3 poemas de “A chave selvagem do sonho” de Anna Apolinário

 
 
MARIA E A SIBILA

Maria,
teus seios áureos em abismos de seda.
Tuas selvas e relvas, fiações elétricas,
o bosque suculento dos teus beijos.
Tua boca cravejada por escaravelhos cintilantes.
Sigo tateando tuas fomes,
roçando com mãos de relâmpago,
bem dentro do sonho.
As belicosas placas tectônicas carnudas de teu sexo,
doces e furiosas frestas dissolvidas em lava alquímica,
são rochas íntimas mordiscantes,
secretos basaltos famintos fumegantes.
São beijos loucos, legítimos, pestilentos,
diabruras borbulhando em tua boca,
Maria,
devore as carapaças brilhantes dos besouros
lambendo suas asas,
vista a tempestade e o assombro.
Esqueça as migalhas de pão na floresta,
não há retorno.
Rasgue os mapas e o fogo nas páginas.
O inferno é versátil feito criança,
está sempre mudando de lugar
Com um punhado de areia,
dilate as pupilas,
a vertigem é viscosa,
afunde os dedos,
Maria


Medito sobre a lentidão dos sentidos enquanto tua letra muda de lugar no meu corpo

Teus vocábulos são lobos
vociferando nos vãos de minha vigília,
negros chacais riscando sílabas em minha cintura,
percorrendo a cordilheira encarnada
de meus cabelos,
o terraço afogueado de meu ventre,
os precipícios peçonhentos em meu púbis.
Tua letra decifra os mapas secretos,
traçados pelos meus sinais de nascença.
Matilhas de sílabas em tocaia
estilhaçam as mordaças,
conduzem-me ao coração do desvario,
devorando as carótidas do real.
Os poemas são deuses dançantes,
batucando um jazz na algibeira de meu delírio.



Códex

Uma canção toma de assalto a minha boca
e estilhaça a paz que não queremos.
 Dentro da casa que erguemos,
não há mordaça que baste:
o sonho cresce selvagem no sangue.

Um verso acende molotovs na língua,
verve virulenta inventa a rebelião.
Um gatilho para o tumulto,
entre corpos pacatos e obedientes,
um acorde eriça a revolução.




ANNA APOLINÁRIO (Paraíba, 1986) é poeta, licenciada em Pedagogia pela Universidade Federal da Paraíba, especialista em Língua, Linguagem e Literatura.
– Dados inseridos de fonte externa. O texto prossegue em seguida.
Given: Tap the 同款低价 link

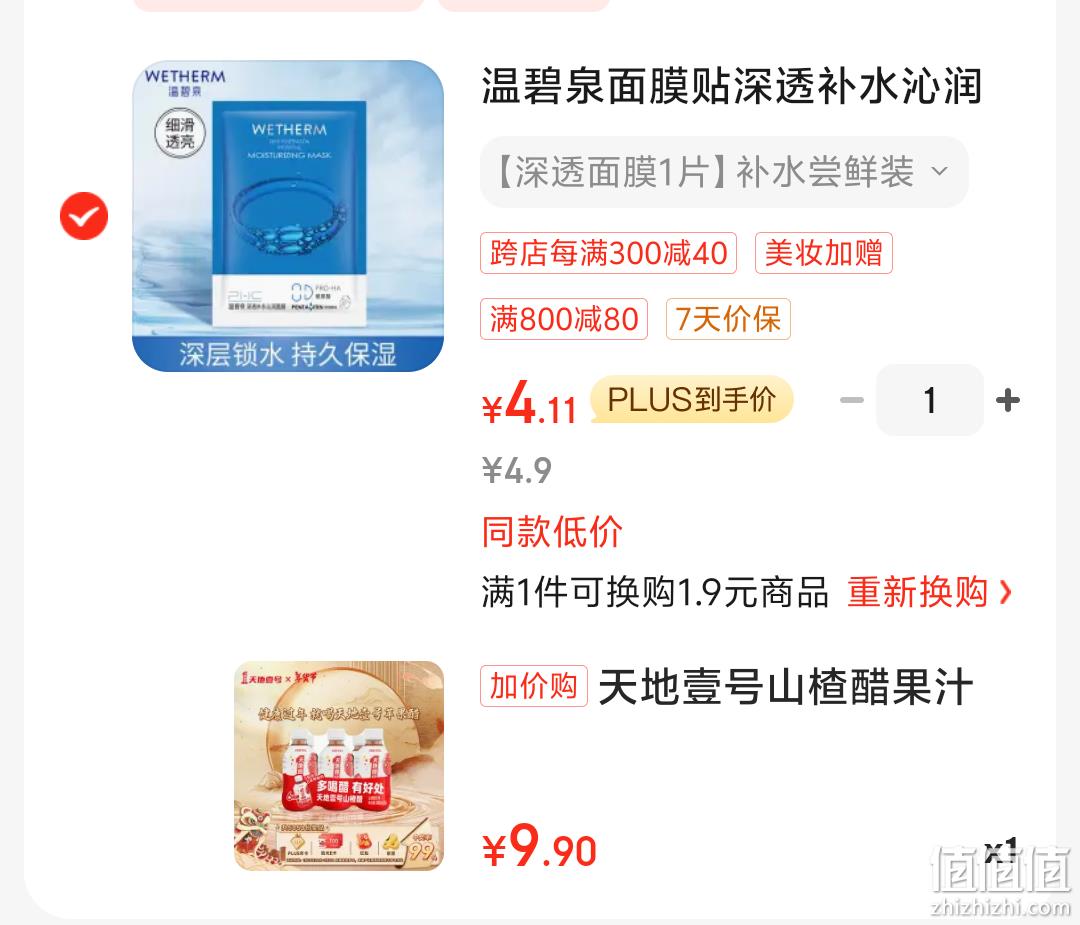Looking at the screenshot, I should (x=552, y=532).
Produtora cultural e organizadora do Sarau Selváticas (@sarauselvaticas). Estreou em 2010, com Solfejo de Eros (Câmara Brasileira de Jovens Escritores), em seguida vieram Mistrais (Prêmio Literário Augusto dos Anjos, Edições Funesc, 2014), Zarabatana (Editora Patuá, 2016) e Magmáticas Medusas (Editora Cintra/ARC Edições, 2018). Seu próximo livro A chave selvagem do sonho será publicado em 2020 pela Editora Triluna. Participou da antologia Um girassol nos teus cabelos: poemas para Marielle Franco (Quintal Edições/Mulherio das Letras, 2018), da série As Mulheres Poetas na Literatura Brasileira Volume 3 organizada por Rubens Jardim, está presente na terceira antologia das Senhoras Obscenas (Editora Patuá, 2019) e na coletânea Sob a pele da língua: breviário poético brasileiro ( ARC/ Cintra Edições, 2019). Autora integrante do poema surrealista coletivo Las Máscaras Del Aire (ARC/ Cintra Edições, 2020) e da Edição #126 da Agulha Revista de Cultura: Surrealismo e Jovens Poetas Brasileiros I, Edição Comemorativa do Centenário do Surrealismo (1919-2019).